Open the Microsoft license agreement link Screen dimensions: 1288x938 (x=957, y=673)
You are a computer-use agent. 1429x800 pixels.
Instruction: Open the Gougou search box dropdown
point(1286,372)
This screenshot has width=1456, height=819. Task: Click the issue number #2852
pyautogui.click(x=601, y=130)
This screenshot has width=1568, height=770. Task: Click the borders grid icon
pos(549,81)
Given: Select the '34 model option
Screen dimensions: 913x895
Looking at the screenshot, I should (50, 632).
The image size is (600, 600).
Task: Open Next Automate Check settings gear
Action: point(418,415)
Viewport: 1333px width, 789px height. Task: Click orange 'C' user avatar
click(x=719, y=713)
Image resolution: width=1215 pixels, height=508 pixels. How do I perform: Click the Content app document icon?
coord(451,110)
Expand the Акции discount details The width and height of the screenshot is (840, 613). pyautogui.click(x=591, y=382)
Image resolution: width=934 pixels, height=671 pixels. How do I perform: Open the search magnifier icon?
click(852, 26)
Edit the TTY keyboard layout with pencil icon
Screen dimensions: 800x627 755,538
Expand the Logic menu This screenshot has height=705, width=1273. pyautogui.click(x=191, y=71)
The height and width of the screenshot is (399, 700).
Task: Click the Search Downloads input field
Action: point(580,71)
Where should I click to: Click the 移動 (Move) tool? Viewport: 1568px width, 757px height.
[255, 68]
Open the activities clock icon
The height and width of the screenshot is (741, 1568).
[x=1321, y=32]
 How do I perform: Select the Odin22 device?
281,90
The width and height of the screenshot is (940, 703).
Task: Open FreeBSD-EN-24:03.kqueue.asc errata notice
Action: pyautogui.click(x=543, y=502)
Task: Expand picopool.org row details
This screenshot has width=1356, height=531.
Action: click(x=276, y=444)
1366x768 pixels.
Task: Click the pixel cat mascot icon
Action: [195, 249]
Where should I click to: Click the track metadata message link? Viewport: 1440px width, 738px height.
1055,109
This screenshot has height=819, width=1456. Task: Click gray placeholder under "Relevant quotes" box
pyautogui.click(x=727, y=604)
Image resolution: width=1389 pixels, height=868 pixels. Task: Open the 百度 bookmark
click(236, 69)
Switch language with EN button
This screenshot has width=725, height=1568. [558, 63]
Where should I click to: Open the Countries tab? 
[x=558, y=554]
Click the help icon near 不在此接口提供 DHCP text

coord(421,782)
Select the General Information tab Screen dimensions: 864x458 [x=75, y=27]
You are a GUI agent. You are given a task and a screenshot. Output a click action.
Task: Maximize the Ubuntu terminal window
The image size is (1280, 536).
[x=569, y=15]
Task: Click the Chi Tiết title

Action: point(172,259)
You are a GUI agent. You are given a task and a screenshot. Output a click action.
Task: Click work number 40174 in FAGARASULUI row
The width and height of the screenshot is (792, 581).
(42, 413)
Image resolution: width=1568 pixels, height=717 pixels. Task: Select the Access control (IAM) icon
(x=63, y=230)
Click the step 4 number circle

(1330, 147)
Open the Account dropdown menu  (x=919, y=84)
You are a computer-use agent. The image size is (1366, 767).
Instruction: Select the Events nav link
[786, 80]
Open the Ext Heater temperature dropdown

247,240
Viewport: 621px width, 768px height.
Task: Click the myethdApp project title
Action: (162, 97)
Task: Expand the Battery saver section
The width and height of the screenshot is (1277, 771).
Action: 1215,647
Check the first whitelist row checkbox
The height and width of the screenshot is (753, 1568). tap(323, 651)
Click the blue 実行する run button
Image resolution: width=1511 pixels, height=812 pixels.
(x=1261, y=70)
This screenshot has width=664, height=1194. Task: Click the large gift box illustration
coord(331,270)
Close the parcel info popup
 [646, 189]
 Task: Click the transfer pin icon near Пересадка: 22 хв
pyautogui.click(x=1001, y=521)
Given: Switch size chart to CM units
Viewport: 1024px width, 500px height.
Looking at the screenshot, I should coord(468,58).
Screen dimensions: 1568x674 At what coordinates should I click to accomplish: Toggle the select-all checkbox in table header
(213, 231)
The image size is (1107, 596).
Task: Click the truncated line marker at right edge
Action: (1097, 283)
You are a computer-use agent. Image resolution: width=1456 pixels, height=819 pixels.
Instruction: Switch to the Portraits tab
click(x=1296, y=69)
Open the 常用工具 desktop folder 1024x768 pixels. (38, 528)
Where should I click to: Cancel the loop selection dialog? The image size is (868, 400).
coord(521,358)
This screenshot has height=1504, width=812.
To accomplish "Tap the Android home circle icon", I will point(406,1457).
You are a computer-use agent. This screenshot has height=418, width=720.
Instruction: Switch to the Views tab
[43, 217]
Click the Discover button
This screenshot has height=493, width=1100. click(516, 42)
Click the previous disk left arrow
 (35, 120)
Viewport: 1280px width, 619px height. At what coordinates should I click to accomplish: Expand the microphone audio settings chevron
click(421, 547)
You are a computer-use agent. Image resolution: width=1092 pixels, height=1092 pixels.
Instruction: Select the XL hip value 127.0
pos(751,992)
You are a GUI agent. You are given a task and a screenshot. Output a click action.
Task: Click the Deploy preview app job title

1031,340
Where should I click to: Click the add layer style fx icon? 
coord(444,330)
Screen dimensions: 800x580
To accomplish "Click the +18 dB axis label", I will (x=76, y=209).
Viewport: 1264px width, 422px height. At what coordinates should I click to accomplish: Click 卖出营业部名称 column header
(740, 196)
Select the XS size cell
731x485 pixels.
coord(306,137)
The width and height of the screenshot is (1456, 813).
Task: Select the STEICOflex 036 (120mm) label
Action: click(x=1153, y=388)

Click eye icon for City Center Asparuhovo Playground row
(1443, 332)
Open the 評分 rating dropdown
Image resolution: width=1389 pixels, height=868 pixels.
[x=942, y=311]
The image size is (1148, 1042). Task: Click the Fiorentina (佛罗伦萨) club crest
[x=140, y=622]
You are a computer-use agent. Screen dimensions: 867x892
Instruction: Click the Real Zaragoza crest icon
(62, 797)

+++

▶ [DIRECTION]
Can you reproduce all of the data above, line for line, with nothing changed?

▶ [RESPONSE]
Open the Microsoft license agreement link Screen dimensions: 1288x938 (x=957, y=673)
You are a computer-use agent. 1429x800 pixels.
Instruction: Open the Gougou search box dropdown
point(1286,372)
This screenshot has width=1456, height=819. Task: Click the issue number #2852
pyautogui.click(x=601, y=130)
This screenshot has width=1568, height=770. Task: Click the borders grid icon
pos(549,81)
Given: Select the '34 model option
Screen dimensions: 913x895
Looking at the screenshot, I should (50, 632).
The image size is (600, 600).
Task: Open Next Automate Check settings gear
Action: point(418,415)
Viewport: 1333px width, 789px height. Task: Click orange 'C' user avatar
click(x=719, y=713)
Image resolution: width=1215 pixels, height=508 pixels. How do I perform: Click the Content app document icon?
coord(451,110)
Expand the Акции discount details The width and height of the screenshot is (840, 613). pyautogui.click(x=591, y=382)
Image resolution: width=934 pixels, height=671 pixels. How do I perform: Open the search magnifier icon?
click(852, 26)
Edit the TTY keyboard layout with pencil icon
Screen dimensions: 800x627 755,538
Expand the Logic menu This screenshot has height=705, width=1273. pyautogui.click(x=191, y=71)
The height and width of the screenshot is (399, 700).
Task: Click the Search Downloads input field
Action: point(580,71)
Where should I click to: Click the 移動 (Move) tool? Viewport: 1568px width, 757px height.
[255, 68]
Open the activities clock icon
The height and width of the screenshot is (741, 1568).
[x=1321, y=32]
 How do I perform: Select the Odin22 device?
281,90
The width and height of the screenshot is (940, 703).
Task: Open FreeBSD-EN-24:03.kqueue.asc errata notice
Action: pyautogui.click(x=543, y=502)
Task: Expand picopool.org row details
This screenshot has width=1356, height=531.
Action: click(x=276, y=444)
1366x768 pixels.
Task: Click the pixel cat mascot icon
Action: [195, 249]
Where should I click to: Click the track metadata message link? Viewport: 1440px width, 738px height.
1055,109
This screenshot has height=819, width=1456. Task: Click gray placeholder under "Relevant quotes" box
pyautogui.click(x=727, y=604)
Image resolution: width=1389 pixels, height=868 pixels. Task: Open the 百度 bookmark
click(236, 69)
Switch language with EN button
This screenshot has width=725, height=1568. [558, 63]
Where should I click to: Open the Countries tab? 
[x=558, y=554]
Click the help icon near 不在此接口提供 DHCP text

coord(421,782)
Select the General Information tab Screen dimensions: 864x458 [x=75, y=27]
You are a GUI agent. You are given a task and a screenshot. Output a click action.
Task: Maximize the Ubuntu terminal window
The image size is (1280, 536).
[x=569, y=15]
Task: Click the Chi Tiết title

Action: point(172,259)
You are a GUI agent. You are given a task and a screenshot. Output a click action.
Task: Click work number 40174 in FAGARASULUI row
The width and height of the screenshot is (792, 581).
(42, 413)
Image resolution: width=1568 pixels, height=717 pixels. Task: Select the Access control (IAM) icon
(x=63, y=230)
Click the step 4 number circle

(1330, 147)
Open the Account dropdown menu  (x=919, y=84)
You are a computer-use agent. The image size is (1366, 767).
Instruction: Select the Events nav link
[786, 80]
Open the Ext Heater temperature dropdown

247,240
Viewport: 621px width, 768px height.
Task: Click the myethdApp project title
Action: (162, 97)
Task: Expand the Battery saver section
The width and height of the screenshot is (1277, 771).
Action: 1215,647
Check the first whitelist row checkbox
The height and width of the screenshot is (753, 1568). tap(323, 651)
Click the blue 実行する run button
Image resolution: width=1511 pixels, height=812 pixels.
(x=1261, y=70)
This screenshot has width=664, height=1194. Task: Click the large gift box illustration
coord(331,270)
Close the parcel info popup
 [646, 189]
 Task: Click the transfer pin icon near Пересадка: 22 хв
pyautogui.click(x=1001, y=521)
Given: Switch size chart to CM units
Viewport: 1024px width, 500px height.
Looking at the screenshot, I should coord(468,58).
Screen dimensions: 1568x674 At what coordinates should I click to accomplish: Toggle the select-all checkbox in table header
(213, 231)
The image size is (1107, 596).
Task: Click the truncated line marker at right edge
Action: (1097, 283)
You are a computer-use agent. Image resolution: width=1456 pixels, height=819 pixels.
Instruction: Switch to the Portraits tab
click(x=1296, y=69)
Open the 常用工具 desktop folder 1024x768 pixels. (38, 528)
Where should I click to: Cancel the loop selection dialog? The image size is (868, 400).
coord(521,358)
This screenshot has height=1504, width=812.
To accomplish "Tap the Android home circle icon", I will point(406,1457).
You are a computer-use agent. This screenshot has height=418, width=720.
Instruction: Switch to the Views tab
[43, 217]
Click the Discover button
This screenshot has height=493, width=1100. click(516, 42)
Click the previous disk left arrow
 (35, 120)
Viewport: 1280px width, 619px height. At what coordinates should I click to accomplish: Expand the microphone audio settings chevron
click(421, 547)
You are a computer-use agent. Image resolution: width=1092 pixels, height=1092 pixels.
Instruction: Select the XL hip value 127.0
pos(751,992)
You are a GUI agent. You are given a task and a screenshot. Output a click action.
Task: Click the Deploy preview app job title

1031,340
Where should I click to: Click the add layer style fx icon? 
coord(444,330)
Screen dimensions: 800x580
To accomplish "Click the +18 dB axis label", I will (x=76, y=209).
Viewport: 1264px width, 422px height. At what coordinates should I click to accomplish: Click 卖出营业部名称 column header
(740, 196)
Select the XS size cell
731x485 pixels.
coord(306,137)
The width and height of the screenshot is (1456, 813).
Task: Select the STEICOflex 036 (120mm) label
Action: click(x=1153, y=388)

Click eye icon for City Center Asparuhovo Playground row
(1443, 332)
Open the 評分 rating dropdown
Image resolution: width=1389 pixels, height=868 pixels.
[x=942, y=311]
The image size is (1148, 1042). Task: Click the Fiorentina (佛罗伦萨) club crest
[x=140, y=622]
You are a computer-use agent. Screen dimensions: 867x892
Instruction: Click the Real Zaragoza crest icon
(62, 797)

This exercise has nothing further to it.